Monday, December 13, 2010

Why is not anyone speaking of the PR people after the Niira Radia episode?

In all the talk about the nefarious connections between politicians, corporate houses and the new middlemen/women -- journalists -- in the wake of the Niira Radia tapes, no one has uttered a word about the role of the PR (public relations), and their role in the degeneration of the codes of conduct among businesses and media. The PR people have existed for a long time, but their role became dominant and aggressive since the 1990s. The PR people became liaison officers of sorts of celebrities, of industrialists. They were hired to push their clients' stories in the media. They spread their wings and tentacles far and wide.

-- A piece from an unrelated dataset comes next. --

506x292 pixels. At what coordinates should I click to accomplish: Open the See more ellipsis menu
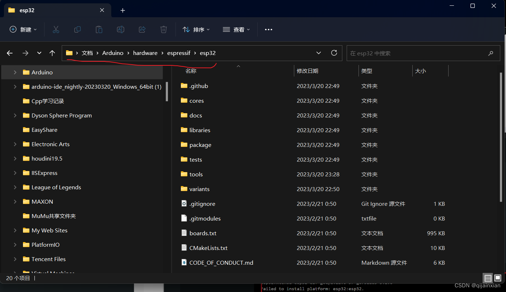[x=268, y=29]
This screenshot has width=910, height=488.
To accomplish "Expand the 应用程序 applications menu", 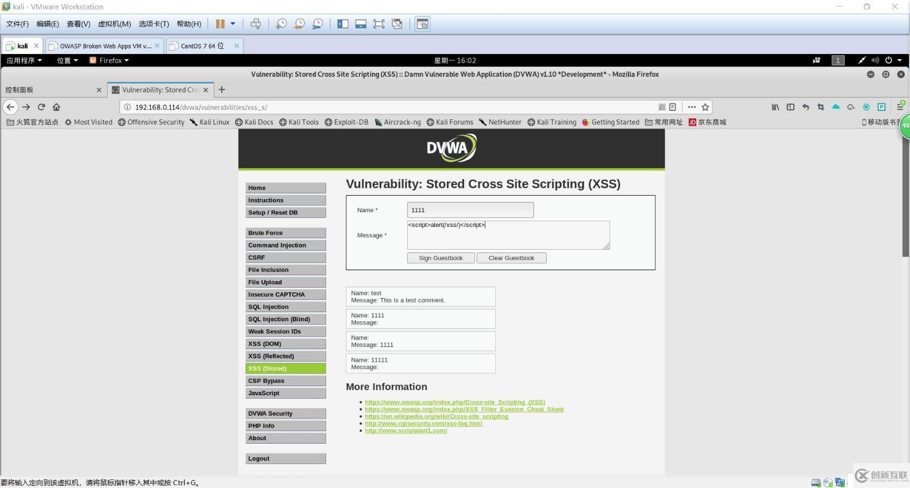I will (x=24, y=60).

They were hired by the NGOs, culture organisations and film producers. PR soon became another word for publicists. It was a legitimate activity even if was a distasteful one when journalists had to deal with them because the only story they would accept was the fawning one about their client. Even after being told that a fawning piece would lack credibility, they would persist with the demand. Niira Radia personifies all the evil that has crept into the PR business.
Instead of just connecting the media with their principal, they took upon the role of manipulating the media on behalf of their principal. What Radia said on the taps of blacklisting the news agency -- subject to verification -- does not come as a surprise at all. That is indeed the arrogance of the PR. They began to operate through the marketing section of the newspapers when marketing began to call the shots. And they had the ear of the editors as well.
Even if Niira Radia did not violate a single law of the country and even if she is a non-entity in the game of political fixing, she personifies all that is bad and black about PR in this country. The PR have no intelligence, no sophistication. They are salespeople in another guise. They push themselves and their clients so hard even at the cost of undermining their own credibility as well as that of their client.
The advertisement agencies have their standards and they have their association which monitors these standards. Can we have something for PR, where they are told the rules of the game and where they will be blacklisted when they cross the lines? Perhaps every big organisation needs its PR but they have to find acceptable ways of going about their job.